··· Provided data ···

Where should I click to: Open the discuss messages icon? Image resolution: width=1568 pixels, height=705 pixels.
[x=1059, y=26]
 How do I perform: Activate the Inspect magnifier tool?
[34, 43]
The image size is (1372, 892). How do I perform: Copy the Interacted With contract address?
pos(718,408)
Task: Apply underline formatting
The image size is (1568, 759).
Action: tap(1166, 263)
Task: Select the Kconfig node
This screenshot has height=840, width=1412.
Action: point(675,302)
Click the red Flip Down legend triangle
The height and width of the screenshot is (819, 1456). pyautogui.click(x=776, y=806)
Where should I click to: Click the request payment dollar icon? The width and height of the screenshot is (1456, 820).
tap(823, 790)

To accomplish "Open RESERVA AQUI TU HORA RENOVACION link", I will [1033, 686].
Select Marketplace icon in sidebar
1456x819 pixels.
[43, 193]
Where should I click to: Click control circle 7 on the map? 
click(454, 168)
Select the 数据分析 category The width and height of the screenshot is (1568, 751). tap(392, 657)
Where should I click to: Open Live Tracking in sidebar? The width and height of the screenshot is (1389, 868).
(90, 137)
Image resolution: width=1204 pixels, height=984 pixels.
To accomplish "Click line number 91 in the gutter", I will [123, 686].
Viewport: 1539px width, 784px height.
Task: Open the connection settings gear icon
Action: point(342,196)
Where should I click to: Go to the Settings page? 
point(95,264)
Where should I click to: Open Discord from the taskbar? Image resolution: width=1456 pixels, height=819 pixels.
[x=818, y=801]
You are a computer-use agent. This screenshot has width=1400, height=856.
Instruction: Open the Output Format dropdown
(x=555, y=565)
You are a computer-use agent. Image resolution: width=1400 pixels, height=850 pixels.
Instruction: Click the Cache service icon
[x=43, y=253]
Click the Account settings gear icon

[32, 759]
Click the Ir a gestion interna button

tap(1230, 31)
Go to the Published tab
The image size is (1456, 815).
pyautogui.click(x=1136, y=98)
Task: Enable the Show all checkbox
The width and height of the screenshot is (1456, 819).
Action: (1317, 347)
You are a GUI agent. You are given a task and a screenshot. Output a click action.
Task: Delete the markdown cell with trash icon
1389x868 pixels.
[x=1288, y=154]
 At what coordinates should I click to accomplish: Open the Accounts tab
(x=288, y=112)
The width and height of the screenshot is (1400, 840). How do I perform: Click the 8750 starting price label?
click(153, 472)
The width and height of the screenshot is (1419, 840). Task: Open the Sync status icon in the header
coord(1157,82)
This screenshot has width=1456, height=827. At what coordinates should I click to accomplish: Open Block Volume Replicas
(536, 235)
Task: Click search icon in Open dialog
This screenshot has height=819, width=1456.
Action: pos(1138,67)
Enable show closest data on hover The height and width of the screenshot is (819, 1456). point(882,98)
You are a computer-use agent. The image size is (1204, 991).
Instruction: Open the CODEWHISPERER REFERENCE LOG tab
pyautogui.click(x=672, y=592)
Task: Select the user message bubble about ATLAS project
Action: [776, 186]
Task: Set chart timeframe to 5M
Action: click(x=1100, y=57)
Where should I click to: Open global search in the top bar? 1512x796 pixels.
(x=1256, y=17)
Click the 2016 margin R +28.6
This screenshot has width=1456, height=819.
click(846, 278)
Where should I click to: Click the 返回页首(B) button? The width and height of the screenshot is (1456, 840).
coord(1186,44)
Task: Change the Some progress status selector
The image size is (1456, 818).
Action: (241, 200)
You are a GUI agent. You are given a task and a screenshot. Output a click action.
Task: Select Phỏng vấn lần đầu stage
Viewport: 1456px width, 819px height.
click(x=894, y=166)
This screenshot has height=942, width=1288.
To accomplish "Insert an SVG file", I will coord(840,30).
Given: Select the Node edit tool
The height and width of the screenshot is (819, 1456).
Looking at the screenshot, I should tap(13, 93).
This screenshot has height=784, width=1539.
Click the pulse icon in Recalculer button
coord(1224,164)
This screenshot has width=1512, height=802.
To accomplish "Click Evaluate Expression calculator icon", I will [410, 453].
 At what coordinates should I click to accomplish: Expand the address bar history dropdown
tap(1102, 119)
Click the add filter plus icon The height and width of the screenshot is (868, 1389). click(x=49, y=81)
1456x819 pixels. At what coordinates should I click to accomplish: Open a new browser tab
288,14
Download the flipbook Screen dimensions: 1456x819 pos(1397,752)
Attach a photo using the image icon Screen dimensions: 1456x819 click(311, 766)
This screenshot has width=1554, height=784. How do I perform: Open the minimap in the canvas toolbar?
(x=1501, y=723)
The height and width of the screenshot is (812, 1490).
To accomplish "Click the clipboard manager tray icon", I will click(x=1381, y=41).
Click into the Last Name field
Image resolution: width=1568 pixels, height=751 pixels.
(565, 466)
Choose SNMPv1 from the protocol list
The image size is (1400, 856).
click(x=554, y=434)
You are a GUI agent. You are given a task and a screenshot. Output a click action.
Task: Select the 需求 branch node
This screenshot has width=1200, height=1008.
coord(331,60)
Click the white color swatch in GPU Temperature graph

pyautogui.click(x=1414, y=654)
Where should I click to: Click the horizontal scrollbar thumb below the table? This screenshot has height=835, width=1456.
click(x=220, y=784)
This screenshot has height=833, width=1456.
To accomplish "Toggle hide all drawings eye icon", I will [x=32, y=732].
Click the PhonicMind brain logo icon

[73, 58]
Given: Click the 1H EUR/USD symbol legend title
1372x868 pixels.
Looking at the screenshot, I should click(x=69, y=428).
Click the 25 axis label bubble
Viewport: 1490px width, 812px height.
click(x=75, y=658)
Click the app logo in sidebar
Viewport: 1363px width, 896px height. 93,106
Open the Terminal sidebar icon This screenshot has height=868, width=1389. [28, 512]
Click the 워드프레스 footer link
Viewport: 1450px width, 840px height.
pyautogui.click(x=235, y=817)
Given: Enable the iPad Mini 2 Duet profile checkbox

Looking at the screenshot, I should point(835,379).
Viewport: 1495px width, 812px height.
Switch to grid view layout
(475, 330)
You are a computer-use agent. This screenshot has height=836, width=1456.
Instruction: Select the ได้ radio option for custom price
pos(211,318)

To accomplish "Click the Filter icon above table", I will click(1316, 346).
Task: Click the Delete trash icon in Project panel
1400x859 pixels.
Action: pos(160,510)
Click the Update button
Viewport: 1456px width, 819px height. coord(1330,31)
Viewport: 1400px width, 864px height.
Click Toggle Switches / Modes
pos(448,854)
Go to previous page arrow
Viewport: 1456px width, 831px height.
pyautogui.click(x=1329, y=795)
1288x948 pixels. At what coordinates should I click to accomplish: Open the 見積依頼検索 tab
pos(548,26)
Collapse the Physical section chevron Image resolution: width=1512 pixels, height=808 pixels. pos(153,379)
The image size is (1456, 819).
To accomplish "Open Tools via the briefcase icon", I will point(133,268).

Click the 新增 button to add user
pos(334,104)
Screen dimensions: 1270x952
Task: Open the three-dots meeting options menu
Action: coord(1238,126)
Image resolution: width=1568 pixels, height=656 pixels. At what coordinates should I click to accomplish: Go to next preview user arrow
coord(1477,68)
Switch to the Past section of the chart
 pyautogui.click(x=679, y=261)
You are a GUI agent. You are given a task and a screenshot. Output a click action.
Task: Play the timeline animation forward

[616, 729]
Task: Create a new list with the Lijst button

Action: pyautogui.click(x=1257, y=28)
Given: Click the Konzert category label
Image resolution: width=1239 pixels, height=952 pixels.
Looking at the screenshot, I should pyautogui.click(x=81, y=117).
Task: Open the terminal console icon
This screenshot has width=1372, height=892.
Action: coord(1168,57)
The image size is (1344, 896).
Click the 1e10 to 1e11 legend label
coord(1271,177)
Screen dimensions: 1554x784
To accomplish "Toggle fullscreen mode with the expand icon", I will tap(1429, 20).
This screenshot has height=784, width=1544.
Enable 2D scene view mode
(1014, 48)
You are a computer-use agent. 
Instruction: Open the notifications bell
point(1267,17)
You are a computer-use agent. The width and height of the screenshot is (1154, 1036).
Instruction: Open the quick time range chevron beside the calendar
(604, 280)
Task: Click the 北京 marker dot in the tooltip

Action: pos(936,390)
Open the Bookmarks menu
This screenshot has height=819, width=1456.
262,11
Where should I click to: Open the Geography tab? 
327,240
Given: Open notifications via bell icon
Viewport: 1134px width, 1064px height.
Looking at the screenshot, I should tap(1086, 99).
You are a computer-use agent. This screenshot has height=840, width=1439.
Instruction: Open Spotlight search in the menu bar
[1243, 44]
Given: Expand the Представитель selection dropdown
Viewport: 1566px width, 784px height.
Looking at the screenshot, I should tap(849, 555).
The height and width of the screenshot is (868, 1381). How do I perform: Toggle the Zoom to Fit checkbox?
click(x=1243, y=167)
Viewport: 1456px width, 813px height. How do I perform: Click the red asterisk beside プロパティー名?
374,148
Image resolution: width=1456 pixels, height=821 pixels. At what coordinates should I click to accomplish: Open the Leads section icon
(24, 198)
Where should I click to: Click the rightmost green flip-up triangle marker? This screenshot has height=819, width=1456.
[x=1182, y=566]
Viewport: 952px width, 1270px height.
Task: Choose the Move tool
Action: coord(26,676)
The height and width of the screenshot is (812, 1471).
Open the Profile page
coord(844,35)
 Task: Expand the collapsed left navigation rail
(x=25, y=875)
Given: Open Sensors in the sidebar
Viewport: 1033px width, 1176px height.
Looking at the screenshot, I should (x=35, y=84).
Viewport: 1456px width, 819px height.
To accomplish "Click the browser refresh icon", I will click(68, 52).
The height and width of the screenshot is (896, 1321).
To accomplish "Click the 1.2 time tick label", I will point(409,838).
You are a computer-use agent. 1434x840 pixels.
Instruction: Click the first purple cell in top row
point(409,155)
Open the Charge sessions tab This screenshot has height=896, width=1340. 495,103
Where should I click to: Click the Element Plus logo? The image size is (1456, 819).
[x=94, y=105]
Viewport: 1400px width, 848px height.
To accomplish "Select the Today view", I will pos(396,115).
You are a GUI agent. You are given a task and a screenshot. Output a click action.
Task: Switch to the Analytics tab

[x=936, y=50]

···

_Try it_.
Filter the entries above down to the lines that hold the word "computer", and copy those lines.

_Reply to the exercise_.
You are a computer-use agent. This screenshot has width=1400, height=856.
You are a computer-use agent. Image resolution: width=1400 pixels, height=850 pixels.
You are a computer-use agent. The image size is (1204, 991).
You are a computer-use agent. This screenshot has height=836, width=1456.
You are a computer-use agent. 
You are a computer-use agent. The width and height of the screenshot is (1154, 1036).
You are a computer-use agent. This screenshot has height=840, width=1439.
You are a computer-use agent. 1434x840 pixels.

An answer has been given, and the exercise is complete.